» WORK INSTRUCTIONS:
Return the records below exactly as they are written.

(Stored dataset items)
◇ ◇ ◇
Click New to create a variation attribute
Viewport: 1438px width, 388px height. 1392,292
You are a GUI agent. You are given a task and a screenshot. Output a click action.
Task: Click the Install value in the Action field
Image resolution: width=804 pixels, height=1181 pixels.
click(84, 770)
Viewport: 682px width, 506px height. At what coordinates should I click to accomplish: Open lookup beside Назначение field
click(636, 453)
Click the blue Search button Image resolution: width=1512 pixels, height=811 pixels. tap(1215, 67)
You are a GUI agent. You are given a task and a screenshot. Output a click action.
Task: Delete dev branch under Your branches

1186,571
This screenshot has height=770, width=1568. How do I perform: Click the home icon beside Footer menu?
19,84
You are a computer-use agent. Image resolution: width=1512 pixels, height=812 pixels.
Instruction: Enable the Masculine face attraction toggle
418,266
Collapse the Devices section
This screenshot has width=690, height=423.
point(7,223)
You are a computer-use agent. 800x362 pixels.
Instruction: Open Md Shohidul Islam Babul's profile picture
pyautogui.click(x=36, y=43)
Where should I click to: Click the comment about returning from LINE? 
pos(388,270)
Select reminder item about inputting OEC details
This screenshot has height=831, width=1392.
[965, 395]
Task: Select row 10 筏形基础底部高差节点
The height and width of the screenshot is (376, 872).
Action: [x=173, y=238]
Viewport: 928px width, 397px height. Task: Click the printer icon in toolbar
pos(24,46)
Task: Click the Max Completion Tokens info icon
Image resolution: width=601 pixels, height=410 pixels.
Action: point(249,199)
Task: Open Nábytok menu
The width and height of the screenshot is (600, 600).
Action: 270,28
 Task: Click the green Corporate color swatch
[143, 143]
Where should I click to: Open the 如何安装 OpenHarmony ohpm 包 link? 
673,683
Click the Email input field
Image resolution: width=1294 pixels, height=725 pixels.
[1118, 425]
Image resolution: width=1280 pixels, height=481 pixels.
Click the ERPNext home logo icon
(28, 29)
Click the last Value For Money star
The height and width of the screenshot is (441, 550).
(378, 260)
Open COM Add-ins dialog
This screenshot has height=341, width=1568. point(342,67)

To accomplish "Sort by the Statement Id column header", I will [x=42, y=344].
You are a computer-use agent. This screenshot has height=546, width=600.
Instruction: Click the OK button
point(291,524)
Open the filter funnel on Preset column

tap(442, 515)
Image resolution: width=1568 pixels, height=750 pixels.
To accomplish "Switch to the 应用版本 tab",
◇ ◇ ◇
» RESULT OF THIS EXERCISE:
Click New to create a variation attribute
Viewport: 1438px width, 388px height. 1392,292
You are a GUI agent. You are given a task and a screenshot. Output a click action.
Task: Click the Install value in the Action field
Image resolution: width=804 pixels, height=1181 pixels.
click(84, 770)
Viewport: 682px width, 506px height. At what coordinates should I click to accomplish: Open lookup beside Назначение field
click(636, 453)
Click the blue Search button Image resolution: width=1512 pixels, height=811 pixels. tap(1215, 67)
You are a GUI agent. You are given a task and a screenshot. Output a click action.
Task: Delete dev branch under Your branches

1186,571
This screenshot has height=770, width=1568. How do I perform: Click the home icon beside Footer menu?
19,84
You are a computer-use agent. Image resolution: width=1512 pixels, height=812 pixels.
Instruction: Enable the Masculine face attraction toggle
418,266
Collapse the Devices section
This screenshot has width=690, height=423.
point(7,223)
You are a computer-use agent. 800x362 pixels.
Instruction: Open Md Shohidul Islam Babul's profile picture
pyautogui.click(x=36, y=43)
Where should I click to: Click the comment about returning from LINE? 
pos(388,270)
Select reminder item about inputting OEC details
This screenshot has height=831, width=1392.
[965, 395]
Task: Select row 10 筏形基础底部高差节点
The height and width of the screenshot is (376, 872).
Action: [x=173, y=238]
Viewport: 928px width, 397px height. Task: Click the printer icon in toolbar
pos(24,46)
Task: Click the Max Completion Tokens info icon
Image resolution: width=601 pixels, height=410 pixels.
Action: point(249,199)
Task: Open Nábytok menu
The width and height of the screenshot is (600, 600).
Action: 270,28
 Task: Click the green Corporate color swatch
[143, 143]
Where should I click to: Open the 如何安装 OpenHarmony ohpm 包 link? 
673,683
Click the Email input field
Image resolution: width=1294 pixels, height=725 pixels.
[1118, 425]
Image resolution: width=1280 pixels, height=481 pixels.
Click the ERPNext home logo icon
(28, 29)
Click the last Value For Money star
The height and width of the screenshot is (441, 550).
(378, 260)
Open COM Add-ins dialog
This screenshot has height=341, width=1568. point(342,67)

To accomplish "Sort by the Statement Id column header", I will [x=42, y=344].
You are a computer-use agent. This screenshot has height=546, width=600.
Instruction: Click the OK button
point(291,524)
Open the filter funnel on Preset column

tap(442, 515)
Image resolution: width=1568 pixels, height=750 pixels.
To accomplish "Switch to the 应用版本 tab",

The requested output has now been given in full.